Cuba is the country with the largest number of new Spaniards registered under the recent Democratic Memory Law (LMD), according to data collected by the Ministry of Foreign Affairs, European Union and Cooperation of Spain until the end of last January.
On the occasion of the Balance of Consular Activity for 2022, the agency reported this week that up to that date the Consulate General of Spain in Havana had received 4,041 applications to benefit from any of the cases included in the popularly known “Grandchildren’s Law.” And it granted citizenship to 1970 of those cases, according to a report by the Europa Press agency.
These numbers must have grown at an accelerated pace, considering that the consular representation on the island recently announced that it would increase the number of daily appointments available for filing applications, given the high demand.

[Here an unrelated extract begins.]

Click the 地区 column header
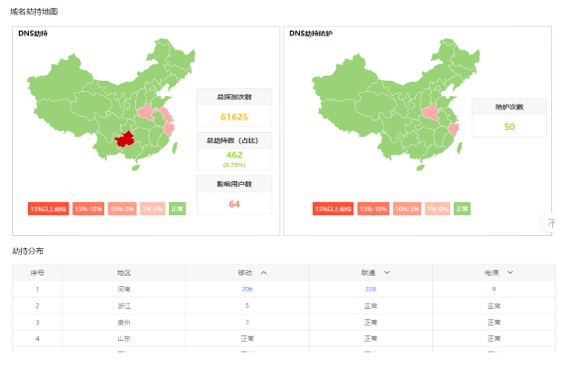The image size is (564, 367). point(124,273)
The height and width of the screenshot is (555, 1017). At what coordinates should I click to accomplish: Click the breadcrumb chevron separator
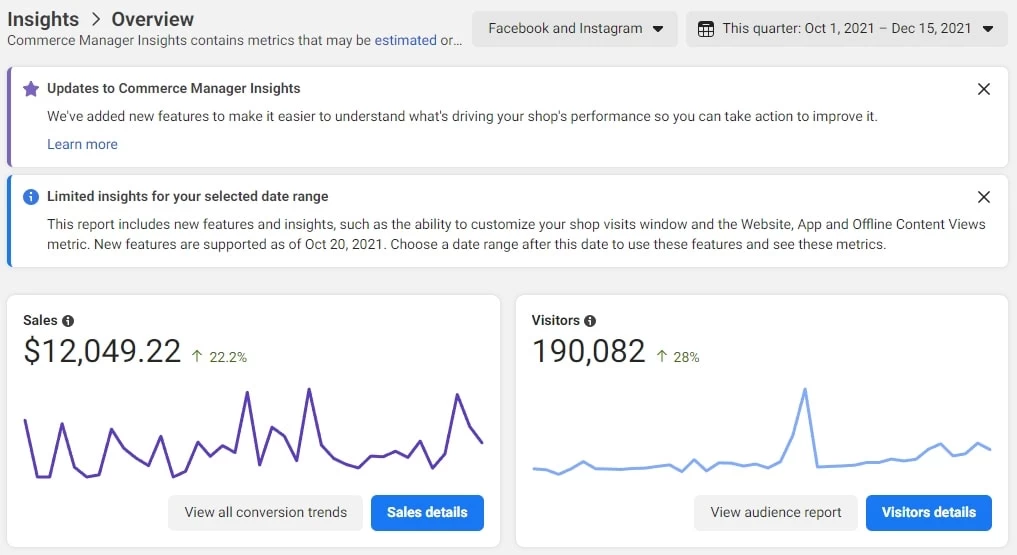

At present, Cuba is the sixth country with the highest number of resident Spanish citizens, only surpassed by Argentina, France, the United States, Germany and the United Kingdom, according to the compilation contained in the Register of Spaniards Resident Abroad (PERE) disclosed early this year by the National Institute of Statistics (INE) of Spain.
This compendium indicates that 160,833 Spaniards live on the island, almost 120,000 more than in 2009; an increase in which the approval in 2007 of the Historical Memory Law and the LMD itself have had a significant influence.
In addition, Cuba appears in second place among the countries where more Spanish passports have been issued (25,446), only surpassed by Argentina.
Region’s data
As expected, the consulates in Latin American countries lead the list of those that have received the most nationality applications since the entry into force of the LMD, on October 19, 2022.
The provision, promoted by the coalition of left-wing parties that governs the Iberian nation, aims to repair the damage caused to thousands of Spaniards during the regime headed by General Francisco Franco, and offers the option of obtaining nationality to a wide range of Spanish descendants who meet a series of requirements.
Cuba, Mexico and Argentina are the three countries where more people have obtained Spanish nationality under the new regulations. A total of 14,610 applications have been received and there are 4,774 registered nationalities, the media highlights.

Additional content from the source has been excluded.